- [TASK TO CARRY OUT]: In the passage below about shipping sale animals to Idaho for processing, where will buyers go to pick up their meat?

- [TEXT PASSAGE]:
-----
Sale leaders are working with Matt Froehlich, owner of Matt’s Custom Meats in Saint Anthony, Idaho, and the business “is willing to take any of the animals that come through the sale or any of the companion animals that people have.”

“We will put them on a truck Sunday morning after the sale, Bridges said. “There is no charge to get them shipped to Idaho.”

Lane Friedly has donated his time, truck and trailer to transport the livestock, and Matt’s Custom Meats will pay for the fuel for the truck to get there and back.

“He's got a feedlot that will drop the animals off and then he will take care of them per instructions for everybody,” Bridges said. “Three to four weeks later, he has a refrigerated cargo trailer that he will bring all the meat back to Powell.”

Buyers will then meet at the Northwest College Ag Pavilion to pick up their meat.

“So all they have to do is just pay normal processing fees to Matt,” Bridges said.

If a buyer wants an animal processed and doesn’t already have a date established at a local processing plant, “we encourage them to go down this path,” he said.

While it’s typical to have some difficulty getting an animal processed this time of year — “there’s just not enough places,” Bridges said— the pandemic has made it especially challenging.

Instead of going to the grocery store to buy meat, people are trying to get their own animals processed. Some animals also were sold at low prices “because they couldn't find a place to take them and they needed them off the feed floor, Bridges said.

“An animal that's ready to go now can't wait until December to be processed — the meat will not be the quality that it should be,” he said. “We're tickled to death that Matt [Froehlich] stepped up to the plate for us on this and made this work so that we could then send a semi load over there.”
-----
- [DATA RECORDS]:
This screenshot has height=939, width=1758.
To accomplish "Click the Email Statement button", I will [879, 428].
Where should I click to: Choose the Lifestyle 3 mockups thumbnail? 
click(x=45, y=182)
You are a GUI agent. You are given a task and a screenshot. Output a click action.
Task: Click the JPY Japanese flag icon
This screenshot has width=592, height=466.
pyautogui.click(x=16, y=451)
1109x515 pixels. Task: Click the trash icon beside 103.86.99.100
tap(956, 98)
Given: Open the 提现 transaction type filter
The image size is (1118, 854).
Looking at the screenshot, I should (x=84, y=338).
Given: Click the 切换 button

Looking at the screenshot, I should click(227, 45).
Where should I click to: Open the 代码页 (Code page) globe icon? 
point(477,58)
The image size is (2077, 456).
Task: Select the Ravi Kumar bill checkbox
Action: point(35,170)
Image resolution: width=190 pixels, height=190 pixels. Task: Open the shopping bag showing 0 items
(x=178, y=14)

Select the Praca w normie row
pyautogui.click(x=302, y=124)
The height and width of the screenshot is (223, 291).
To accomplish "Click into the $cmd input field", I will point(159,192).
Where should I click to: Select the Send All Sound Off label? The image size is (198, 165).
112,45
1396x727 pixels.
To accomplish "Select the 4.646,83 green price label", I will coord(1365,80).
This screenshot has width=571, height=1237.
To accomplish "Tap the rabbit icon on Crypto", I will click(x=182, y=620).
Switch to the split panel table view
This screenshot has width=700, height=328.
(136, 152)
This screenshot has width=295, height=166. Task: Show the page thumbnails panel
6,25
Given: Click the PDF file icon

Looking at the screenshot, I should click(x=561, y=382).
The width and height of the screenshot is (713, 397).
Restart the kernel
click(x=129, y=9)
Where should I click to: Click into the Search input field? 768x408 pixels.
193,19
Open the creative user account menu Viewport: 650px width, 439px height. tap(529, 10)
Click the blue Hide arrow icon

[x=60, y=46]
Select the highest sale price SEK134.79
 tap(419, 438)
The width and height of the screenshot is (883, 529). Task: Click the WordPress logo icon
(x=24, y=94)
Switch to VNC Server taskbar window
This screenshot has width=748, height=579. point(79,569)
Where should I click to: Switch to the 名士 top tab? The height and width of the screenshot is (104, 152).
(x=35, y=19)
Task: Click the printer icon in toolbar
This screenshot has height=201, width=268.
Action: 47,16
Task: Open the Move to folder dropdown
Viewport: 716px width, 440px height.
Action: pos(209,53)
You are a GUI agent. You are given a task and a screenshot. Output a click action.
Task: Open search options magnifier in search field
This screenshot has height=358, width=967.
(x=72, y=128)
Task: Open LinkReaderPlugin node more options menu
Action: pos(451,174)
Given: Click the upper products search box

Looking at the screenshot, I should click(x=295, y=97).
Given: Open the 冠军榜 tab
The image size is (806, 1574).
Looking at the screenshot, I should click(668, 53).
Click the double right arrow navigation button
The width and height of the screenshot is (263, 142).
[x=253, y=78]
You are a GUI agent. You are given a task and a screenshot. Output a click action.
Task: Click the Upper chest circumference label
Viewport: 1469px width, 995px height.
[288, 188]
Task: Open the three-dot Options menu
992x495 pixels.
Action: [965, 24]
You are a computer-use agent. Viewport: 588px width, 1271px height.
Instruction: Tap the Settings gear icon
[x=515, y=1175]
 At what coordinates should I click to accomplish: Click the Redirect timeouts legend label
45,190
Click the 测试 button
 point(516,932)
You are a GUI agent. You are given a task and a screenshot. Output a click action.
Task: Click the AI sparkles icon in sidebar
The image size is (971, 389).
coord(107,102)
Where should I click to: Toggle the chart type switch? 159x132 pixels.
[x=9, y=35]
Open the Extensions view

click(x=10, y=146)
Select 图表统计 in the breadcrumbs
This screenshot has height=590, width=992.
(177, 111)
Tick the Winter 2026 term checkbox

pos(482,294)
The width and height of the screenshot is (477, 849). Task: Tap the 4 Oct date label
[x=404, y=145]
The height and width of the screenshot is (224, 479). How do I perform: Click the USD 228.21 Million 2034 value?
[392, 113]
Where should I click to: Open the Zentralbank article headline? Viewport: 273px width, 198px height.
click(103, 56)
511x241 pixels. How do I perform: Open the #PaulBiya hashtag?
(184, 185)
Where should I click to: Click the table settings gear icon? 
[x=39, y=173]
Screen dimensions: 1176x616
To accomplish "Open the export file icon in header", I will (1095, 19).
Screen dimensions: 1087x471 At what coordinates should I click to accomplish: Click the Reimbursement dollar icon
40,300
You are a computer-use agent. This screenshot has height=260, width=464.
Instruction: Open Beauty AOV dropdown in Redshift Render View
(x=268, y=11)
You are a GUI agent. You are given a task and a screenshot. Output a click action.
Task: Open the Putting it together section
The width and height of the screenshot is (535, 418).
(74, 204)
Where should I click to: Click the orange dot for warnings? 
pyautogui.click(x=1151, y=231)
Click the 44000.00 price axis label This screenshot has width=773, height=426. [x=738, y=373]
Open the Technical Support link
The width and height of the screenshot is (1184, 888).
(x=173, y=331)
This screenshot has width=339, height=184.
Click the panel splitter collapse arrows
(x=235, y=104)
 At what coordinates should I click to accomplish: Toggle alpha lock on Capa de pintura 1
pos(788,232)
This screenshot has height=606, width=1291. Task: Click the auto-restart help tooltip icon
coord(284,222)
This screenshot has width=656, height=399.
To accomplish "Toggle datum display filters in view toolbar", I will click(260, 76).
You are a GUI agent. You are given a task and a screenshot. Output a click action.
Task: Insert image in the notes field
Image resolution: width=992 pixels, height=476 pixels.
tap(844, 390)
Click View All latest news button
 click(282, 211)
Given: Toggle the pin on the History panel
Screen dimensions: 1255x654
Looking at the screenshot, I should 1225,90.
-----
- [RESULT OF THE EXERCISE]: The Northwest College Ag Pavilion.